In its original version, the Lacey Act focused on helping states protect their native game animals. Early prosecutions documented large-scale interstate trafficking in illegally taken wildlife. In 1901, for example, 48 men in Illinois were charged under the new law for illegally shipping more than 22,000 quail, grouse, and ducks into the state. In New York, enforcement officers recovered more than 40,000 illegally traded game birds from a cold storage facility in Brooklyn.
Amendments in 1981 overhauled the Act, reworking many of its provisions and increasing the penalties for wildlife trafficking.
On the global front, felony Lacey Act convictions were secured in cases involving caviar smuggling, international coral trafficking, and illegal trade of exotic reptiles. Service wildlife inspectors, stationed at major ports of entry and border crossings, stopped shipments imported in violation of foreign conservation laws and international treaties and enforced regulations that require humane transport of live animals.
Combating the unlawful commercial exploitation of native species the problem addressed by the original Lacey Act remains an enforcement priority for the Service. The agency polices international wildlife trade and addresses such threats to wildlife resources as habitat destruction, invasive species, and environmental contaminants. Its enforcement work also includes protecting resources and the public on national wildlife refuges, a job carried out by a force of refuge officers.
"The Lacey Act centennial closes out a century of on-the-ground work to preserve our wildlife heritage," Clark said. "We're proud of the contributions of federal wildlife law enforcement officers and applaud their continued efforts to make a difference for wildlife."
FACTS ABOUT THE LACEY ACT
Passed by Congress in 1900, the Lacey Act was the first federal law to address wildlife protection nationwide.

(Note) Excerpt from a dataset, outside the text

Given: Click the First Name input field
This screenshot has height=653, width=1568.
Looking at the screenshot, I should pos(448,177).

The Lacey Act of 1900 also:
Required wildlife to be clearly marked when shipped in interstate commerce.
Authorized the federal government to take measures needed to preserve and restore game bird populations.
In 1945, Congress added language to the Act banning the importation of wildlife under "inhumane or unhealthful" conditions.

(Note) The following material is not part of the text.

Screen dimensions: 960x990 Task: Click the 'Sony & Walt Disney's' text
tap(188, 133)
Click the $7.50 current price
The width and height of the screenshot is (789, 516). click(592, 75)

In 1981, growing concern about "massive illegal trade in fish and wildlife, their parts and products, and wild plants" promoted Congress to overhaul the Lacey Act to make it a more effective tool for protecting wildlife resources.
The Lacey Act Amendments of 1981:
Expanded the definition of wildlife and extended protection to rare plant species.
Incorporated protections for fish, which had been addressed previously under a separate federal law (the Black Bass Act of 1926).
Added American Indian tribal laws and federal treaties to the list of underlying laws upheld Increased maximum civil penalties.
Added a felony punishment scheme for violations involving domestic or international wildlife trafficking.
The Lacey Act Today
Today the Act prohibits the import, export, transport, sale, receipt, acquisition, or purchase of fish, wildlife, or plants in interstate or foreign commerce that were taken, possessed, transported, or sold in violation of state, tribal, foreign, or U.S. law.
The Lacey Act makes trafficking in virtually any illegally acquired wildlife a federal crime. The violation of a state, tribal, foreign, or other federal wildlife law is a prerequisite for Lacey Act charges based on the interstate or international movement of wildlife.
The Lacey Act also makes it illegal to mislabel wildlife shipments, bring injurious species into the country, and import live wildlife under inhumane conditions.
Those who knowingly violate the Lacey Act face maximum penalties of up to five years in prison and fines as high as $250,000 for individuals and $500,000 for organizations.
Civil penalties may run as high as $10,000.
Those convicted of felony offenses under the Lacey Act may be required to forfeit vehicles, aircraft, vessels, or other equipment used to commit the crime in addition to any fish, wildlife, or plants involved.